Check out this new article at Tablet Mag about re-interpretations of Purim – I’m the poster-child!

“Emily Nepon, a writer, performer, and activist, has come to see Purim as an opportunity to reconcile her Jewish and queer identities. In 2004, she helped organize “Suck My Treyf Gender,” an evening of progressive-themed performances inspired by the Purimspiel, the ancient tradition of staging rowdy bits of theater loosely based on the holiday’s story.

“There was something incredibly powerful about the overlap of the Jewish cultural norms of Purim and the queer cultural otherness,” she said. “When we put them together, we were shocked by how much they magnified each other. We were moved by it.”

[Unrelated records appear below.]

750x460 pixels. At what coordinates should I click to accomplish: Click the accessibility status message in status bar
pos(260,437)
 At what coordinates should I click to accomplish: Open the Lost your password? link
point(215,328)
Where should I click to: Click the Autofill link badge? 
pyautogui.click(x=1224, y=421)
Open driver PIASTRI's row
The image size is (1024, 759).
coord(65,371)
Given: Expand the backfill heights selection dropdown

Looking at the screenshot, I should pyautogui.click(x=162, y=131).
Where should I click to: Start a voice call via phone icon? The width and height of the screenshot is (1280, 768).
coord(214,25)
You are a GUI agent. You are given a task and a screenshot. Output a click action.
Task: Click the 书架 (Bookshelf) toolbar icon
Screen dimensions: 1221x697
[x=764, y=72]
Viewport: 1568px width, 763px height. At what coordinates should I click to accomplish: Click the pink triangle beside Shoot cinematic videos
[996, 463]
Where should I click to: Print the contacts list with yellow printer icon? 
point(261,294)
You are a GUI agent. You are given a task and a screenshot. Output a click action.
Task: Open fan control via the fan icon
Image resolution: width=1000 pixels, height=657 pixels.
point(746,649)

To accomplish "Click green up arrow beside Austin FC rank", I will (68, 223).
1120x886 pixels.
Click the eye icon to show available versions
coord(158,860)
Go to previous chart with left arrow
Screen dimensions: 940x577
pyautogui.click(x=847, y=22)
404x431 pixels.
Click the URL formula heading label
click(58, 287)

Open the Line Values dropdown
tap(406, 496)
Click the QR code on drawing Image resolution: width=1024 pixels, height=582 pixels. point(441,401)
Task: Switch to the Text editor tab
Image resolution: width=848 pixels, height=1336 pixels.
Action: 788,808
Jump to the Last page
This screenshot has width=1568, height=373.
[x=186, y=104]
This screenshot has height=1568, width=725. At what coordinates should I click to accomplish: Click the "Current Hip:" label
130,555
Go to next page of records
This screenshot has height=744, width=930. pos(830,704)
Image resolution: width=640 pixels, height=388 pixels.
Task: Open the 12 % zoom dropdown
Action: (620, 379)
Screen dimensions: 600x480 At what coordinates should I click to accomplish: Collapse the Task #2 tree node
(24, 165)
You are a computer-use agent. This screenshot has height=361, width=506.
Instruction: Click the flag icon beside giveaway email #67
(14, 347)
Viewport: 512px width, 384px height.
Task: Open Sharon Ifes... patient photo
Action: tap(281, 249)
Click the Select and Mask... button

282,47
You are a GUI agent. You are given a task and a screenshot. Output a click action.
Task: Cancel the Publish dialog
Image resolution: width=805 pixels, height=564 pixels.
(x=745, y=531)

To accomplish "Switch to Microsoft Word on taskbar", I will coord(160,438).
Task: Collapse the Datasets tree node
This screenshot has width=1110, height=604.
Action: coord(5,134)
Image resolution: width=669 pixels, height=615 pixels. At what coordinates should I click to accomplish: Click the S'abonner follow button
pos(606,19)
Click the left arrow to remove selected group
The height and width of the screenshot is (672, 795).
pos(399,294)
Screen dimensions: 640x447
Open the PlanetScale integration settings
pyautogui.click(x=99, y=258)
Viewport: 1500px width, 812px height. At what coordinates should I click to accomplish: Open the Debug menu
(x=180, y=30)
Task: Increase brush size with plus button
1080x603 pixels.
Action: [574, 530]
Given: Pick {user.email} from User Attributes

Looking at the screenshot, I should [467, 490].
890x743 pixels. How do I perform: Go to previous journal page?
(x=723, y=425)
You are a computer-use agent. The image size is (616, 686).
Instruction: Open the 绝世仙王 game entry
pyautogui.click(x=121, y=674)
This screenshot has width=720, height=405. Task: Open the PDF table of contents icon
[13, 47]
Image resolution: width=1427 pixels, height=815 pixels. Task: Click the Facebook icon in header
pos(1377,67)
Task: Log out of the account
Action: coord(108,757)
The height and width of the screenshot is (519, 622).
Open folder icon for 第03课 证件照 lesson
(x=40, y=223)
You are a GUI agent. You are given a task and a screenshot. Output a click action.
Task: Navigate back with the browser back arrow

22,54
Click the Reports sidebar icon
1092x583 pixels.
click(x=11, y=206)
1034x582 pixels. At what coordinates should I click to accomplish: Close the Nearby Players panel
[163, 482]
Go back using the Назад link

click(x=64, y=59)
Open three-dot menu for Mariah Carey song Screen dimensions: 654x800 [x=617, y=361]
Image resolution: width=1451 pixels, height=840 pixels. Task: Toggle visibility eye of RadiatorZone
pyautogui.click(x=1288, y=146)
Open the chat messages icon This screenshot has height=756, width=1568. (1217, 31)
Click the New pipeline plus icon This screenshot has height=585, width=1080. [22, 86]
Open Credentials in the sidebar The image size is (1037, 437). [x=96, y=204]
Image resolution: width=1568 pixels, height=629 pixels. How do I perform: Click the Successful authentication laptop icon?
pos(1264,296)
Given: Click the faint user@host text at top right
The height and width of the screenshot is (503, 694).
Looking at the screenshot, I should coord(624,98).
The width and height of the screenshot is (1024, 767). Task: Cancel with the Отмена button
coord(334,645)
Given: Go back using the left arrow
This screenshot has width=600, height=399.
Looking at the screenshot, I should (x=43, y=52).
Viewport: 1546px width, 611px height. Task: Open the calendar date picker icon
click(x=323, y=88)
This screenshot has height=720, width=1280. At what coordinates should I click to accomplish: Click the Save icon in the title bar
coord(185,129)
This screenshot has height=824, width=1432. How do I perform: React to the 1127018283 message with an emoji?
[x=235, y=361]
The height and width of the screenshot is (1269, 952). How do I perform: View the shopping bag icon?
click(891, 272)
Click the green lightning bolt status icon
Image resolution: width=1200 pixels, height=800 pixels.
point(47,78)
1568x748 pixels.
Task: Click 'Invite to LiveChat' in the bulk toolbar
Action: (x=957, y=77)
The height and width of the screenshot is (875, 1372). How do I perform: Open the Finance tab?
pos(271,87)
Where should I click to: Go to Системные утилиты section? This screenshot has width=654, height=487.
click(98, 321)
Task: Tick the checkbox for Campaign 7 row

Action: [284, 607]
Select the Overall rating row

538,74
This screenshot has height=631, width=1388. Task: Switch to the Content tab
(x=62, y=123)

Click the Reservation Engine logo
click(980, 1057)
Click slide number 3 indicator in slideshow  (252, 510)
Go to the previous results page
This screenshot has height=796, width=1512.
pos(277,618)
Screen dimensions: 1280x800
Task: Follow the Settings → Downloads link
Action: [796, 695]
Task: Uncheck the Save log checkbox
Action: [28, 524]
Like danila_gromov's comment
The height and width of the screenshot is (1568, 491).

The evening came complete with a manifesto, which reflected these sentiments. “On Purim,” it reads, “we are religiously obligated to get so shit-faced [drunk] we can’t tell the difference between ‘blessed’ Haman, and ‘cursed’ Mordechai. Binaries, dichotomies, opposites are emphasized, exaggerated and celebrated. We masquerade as Good vs. Evil, Male vs. Female, Oppressed vs. Oppressor, but the goal is not to reinforce these dichotomies, but to realize that they are false separations, that there is a beautiful space in between all opposites, and that is the space where we live as happy, healthy beings. It is in between the extremes, somewhere between ‘male’ and ‘female,’ healing our experiences of oppression while checking ourselves on the power we have to oppress others, that we walk Hashem’s path.”